Last week, comments surfaced from a 2008 lecture by former New York City mayor and current Democratic presidential candidate Michael Bloomberg, in which he asserted that the period’s housing crisis was due to the end of “redlining,” the mid-20th century discriminatory practice that made home loans unavailable in Black neighborhoods. Bloomberg’s conclusion is utterly contradicted by the facts, but it persists because it reinforces one of the most pernicious narratives of the American economy: that the economic and social statuses of poor and Black people are of their own doing.

“It probably all started back when there was a lot of pressure on banks to make loans to everyone,” Bloomberg said in the 2008 Georgetown University lecture.
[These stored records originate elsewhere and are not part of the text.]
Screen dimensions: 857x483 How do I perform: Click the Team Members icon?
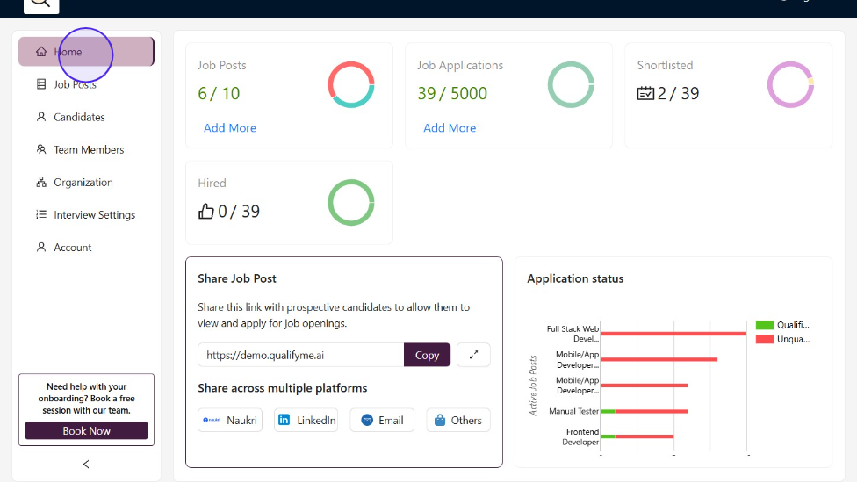click(41, 149)
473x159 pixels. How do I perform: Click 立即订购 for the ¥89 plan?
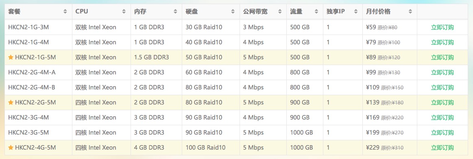pyautogui.click(x=442, y=57)
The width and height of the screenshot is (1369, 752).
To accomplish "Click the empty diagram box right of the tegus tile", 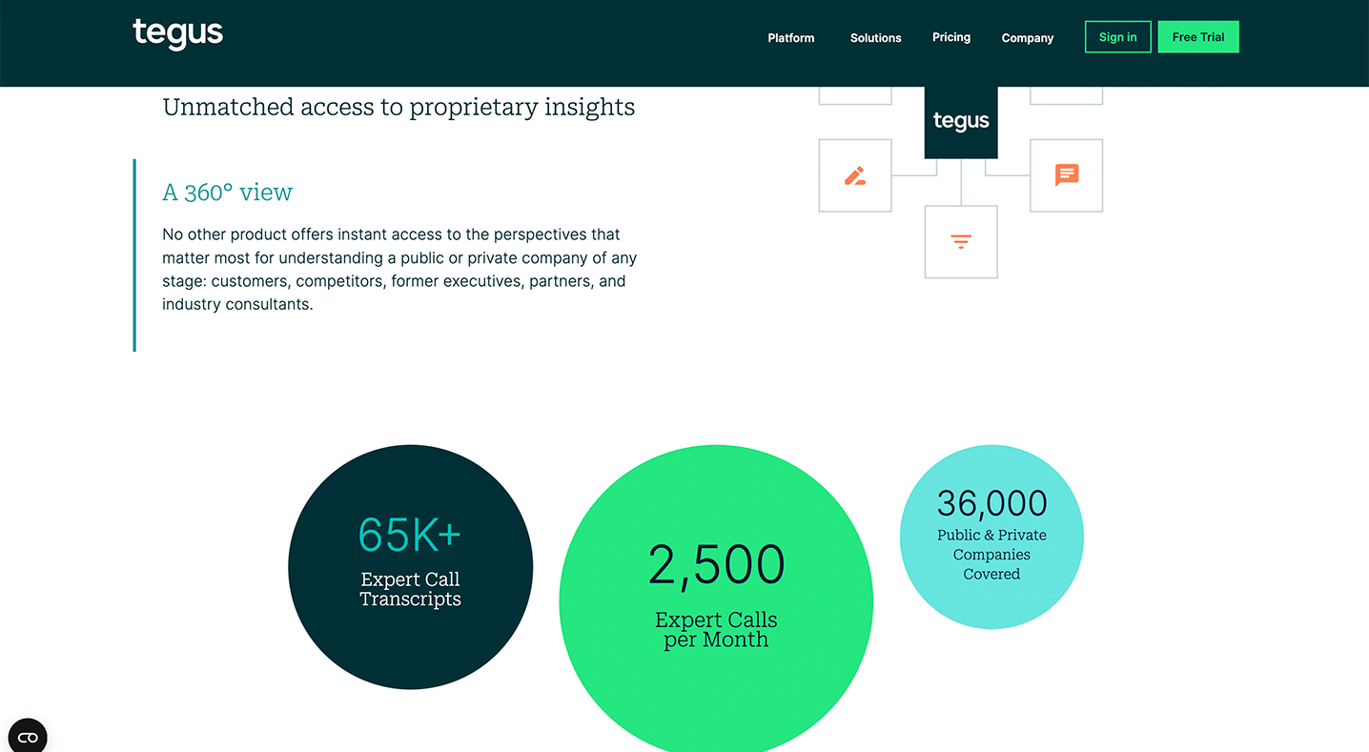I will tap(1067, 95).
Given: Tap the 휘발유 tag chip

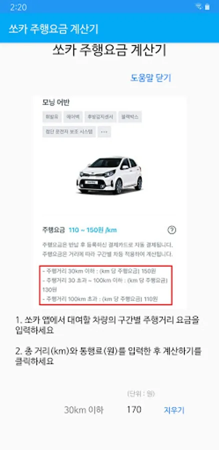Looking at the screenshot, I should pos(52,117).
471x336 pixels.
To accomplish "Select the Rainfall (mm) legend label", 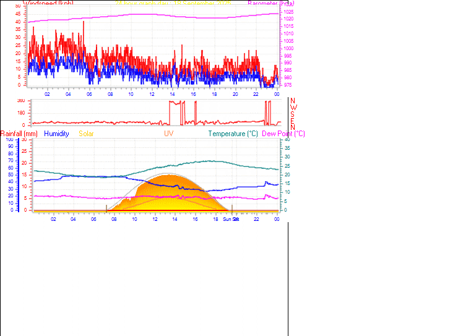I will point(19,133).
When “Congress got involved” and decided redlining was unfair, he continued, “banks started making more and more loans where the credit of the person buying the house wasn’t as good as you would like.” This, Bloomberg claims, is what sparked the Great Recession.

Bloomberg’s argument—one that he has repeated over the years—is wrong from start to finish. Take his definition of redlining: “Redlining, if you remember,” Bloomberg said, “was the term where banks took whole neighborhoods and said, ‘People in these neighborhoods are poor, they’re not going to be able to pay off their mortgages, tell your salesmen don’t go into those areas.’”

If you do not “remember” redlining as Bloomberg defines it, that’s probably because his definition is nonsense. Redlining was the U.S. government practice—operating through the Home Owners’ Loan Corporation—of defining the riskiness of mortgages based on the racial makeup of neighborhoods. Areas with sizable Black populations were marked in red ink on maps as a warning to mortgage lenders that those areas would be too risky to underwrite, effectively isolating Black people in neighborhoods that would suffer lower levels of investment than their white counterparts.

Redlining was not about banks identifying which neighborhoods were poor. It was, as historian Richard Rothstein famously described, “a state-sponsored system of segregation.”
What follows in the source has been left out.